If you’re a household CEO who is successfully making ends meet on roughly $40,000 per year or less, I’d love to hear from you. Contact me at Len@LenPenzo.com and be sure to put “$40,000″ in the subject line. If I publish your story, you’ll get a $25 gift card!

Photo Credit: PhillipC

11 comments to How I Live on Less Than $40,000 Annually: Lynsey from Minnesota

  • That’s great that you live within your means but still enjoy yourself and don’t deprive yourself. That is key!

  • Sean

    I like how you have a set of rules that you use. That sounds like a great way to stay on track but also have fun with your money and not be too much of a miser. I try to do some automation of my finances (transfers to savings,credit card autopayment) but I always feel like I start micromanaging it and stop that after a few months. Were you always able to never deprive yourself or have you struggled with it at times too ?

    • Lynsey

      I’ve always lived a pretty good life. I’ve never “deprived” myself of anything. I do, however, take a good hard look at purchases before I make them. Like do I really NEED that? Will this positively influence my life?

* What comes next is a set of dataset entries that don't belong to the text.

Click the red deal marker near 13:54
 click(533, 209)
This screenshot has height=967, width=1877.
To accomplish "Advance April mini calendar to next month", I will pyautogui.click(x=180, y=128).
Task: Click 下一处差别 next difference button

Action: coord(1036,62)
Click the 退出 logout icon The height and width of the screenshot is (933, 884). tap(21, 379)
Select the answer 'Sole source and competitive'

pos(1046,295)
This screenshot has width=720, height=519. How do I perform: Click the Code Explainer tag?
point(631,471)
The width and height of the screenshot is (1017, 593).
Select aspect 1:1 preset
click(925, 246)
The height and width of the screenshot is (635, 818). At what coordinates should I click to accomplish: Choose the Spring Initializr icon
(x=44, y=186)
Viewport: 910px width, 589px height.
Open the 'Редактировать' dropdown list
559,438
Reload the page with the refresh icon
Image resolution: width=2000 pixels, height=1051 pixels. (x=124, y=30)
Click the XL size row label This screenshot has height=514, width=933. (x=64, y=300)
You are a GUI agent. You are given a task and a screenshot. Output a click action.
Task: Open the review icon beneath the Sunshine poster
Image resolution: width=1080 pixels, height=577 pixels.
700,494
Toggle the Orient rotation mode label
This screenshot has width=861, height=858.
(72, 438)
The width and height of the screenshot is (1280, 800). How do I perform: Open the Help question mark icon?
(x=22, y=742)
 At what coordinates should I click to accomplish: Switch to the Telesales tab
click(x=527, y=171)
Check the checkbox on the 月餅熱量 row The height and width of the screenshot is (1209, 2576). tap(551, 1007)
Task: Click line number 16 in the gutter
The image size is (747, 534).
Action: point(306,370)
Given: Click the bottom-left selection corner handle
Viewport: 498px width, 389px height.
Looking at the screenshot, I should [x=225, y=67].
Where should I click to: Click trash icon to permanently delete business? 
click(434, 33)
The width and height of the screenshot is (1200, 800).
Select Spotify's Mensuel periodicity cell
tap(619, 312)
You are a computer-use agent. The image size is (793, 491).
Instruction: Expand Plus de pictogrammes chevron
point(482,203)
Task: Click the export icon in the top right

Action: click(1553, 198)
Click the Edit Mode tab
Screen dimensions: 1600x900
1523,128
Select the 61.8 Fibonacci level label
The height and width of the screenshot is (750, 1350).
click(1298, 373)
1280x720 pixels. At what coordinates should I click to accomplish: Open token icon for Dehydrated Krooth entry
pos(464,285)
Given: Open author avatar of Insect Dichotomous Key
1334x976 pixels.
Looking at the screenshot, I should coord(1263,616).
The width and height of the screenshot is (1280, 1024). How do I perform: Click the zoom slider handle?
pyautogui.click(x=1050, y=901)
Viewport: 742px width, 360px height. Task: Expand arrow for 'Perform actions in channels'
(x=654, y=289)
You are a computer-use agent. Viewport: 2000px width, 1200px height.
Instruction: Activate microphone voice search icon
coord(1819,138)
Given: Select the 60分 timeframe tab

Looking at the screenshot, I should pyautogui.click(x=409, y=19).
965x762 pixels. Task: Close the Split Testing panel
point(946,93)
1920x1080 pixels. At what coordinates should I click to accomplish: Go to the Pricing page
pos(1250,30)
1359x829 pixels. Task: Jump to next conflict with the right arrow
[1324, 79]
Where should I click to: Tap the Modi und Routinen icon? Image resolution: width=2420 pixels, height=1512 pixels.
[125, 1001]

      I’ve found that spending money on EXPERIENCES rather than THINGS makes me happy. So when it comes to going to a concert, or taking a vacation… I go for it! But when it comes to brand new cars or fancy clothes, I pump the brakes.

  • Susan

    I like how you segregate your commissions from your steady income. You make it sound so easy! I know someone who has a variable income and can barely keep her head above water. Keep up the good work!

  • Starr

    You’ve got the right idea about enjoying what you have, but you have to be disciplined or that philosophy can turn into a trap very quickly. At 25 this may not be on your radar just yet, but are you actively putting away money for a new home, or maybe any other big plans?

    • Lynsey

      I don’t feel like I will ever be one to fall into a trap. I enjoy my life and spend money when and where I see fit… however, I have the ability to realize when enough is enough. I save anywhere from $5,000 to $13,000 per year in a savings account. PLUS $5000 that I contribute to my Roth IRA each year. So yes I am aware that saving is key. I will eventually buy my own home, but it won’t be for another 10 years when I retire :)

  • Nice plan so far! My husband and I are completely self-employed, so we make our budget based on our lowest months and try to bank the extra of any months better than that. Same general idea. :-)

  • akaGaGa

    Hmmm … I could be wrong, Len, but with the hunting and fishing, is Lynsey maybe a he instead of a she? If not, good for her. I used to be a backpacker, and it’s definitely something you need to do when you’re young and the family genes predict a bad back.

    • Len Penzo

      Well … I was under the impression Lynsey was female, if only because today the name (and its other variants, Lindsay, Lindsey) have been, for the most part, co-opted by the fairer sex. But there are exceptions to every rule!

      I’m hoping Lynsey will check in and let us know.

      • Lynsey

        I’ve always lived a pretty good life. I’ve never “deprived” myself of anything. I do, however, take a good hard look at purchases before I make them. Like do I really NEED that? Will this positively influence my life?

        I’ve found that spending money on EXPERIENCES rather than THINGS makes me happy. So when it comes to going to a concert, or taking a vacation… I go for it! But when it comes to brand new cars or fancy clothes, I pump the brakes.

  • Lynsey

    Oh and I just saw the last comment… I am a SHE! Growing up in small town NW Minnesota I have the hobbies of a HE though. This girl likes outdoor activities.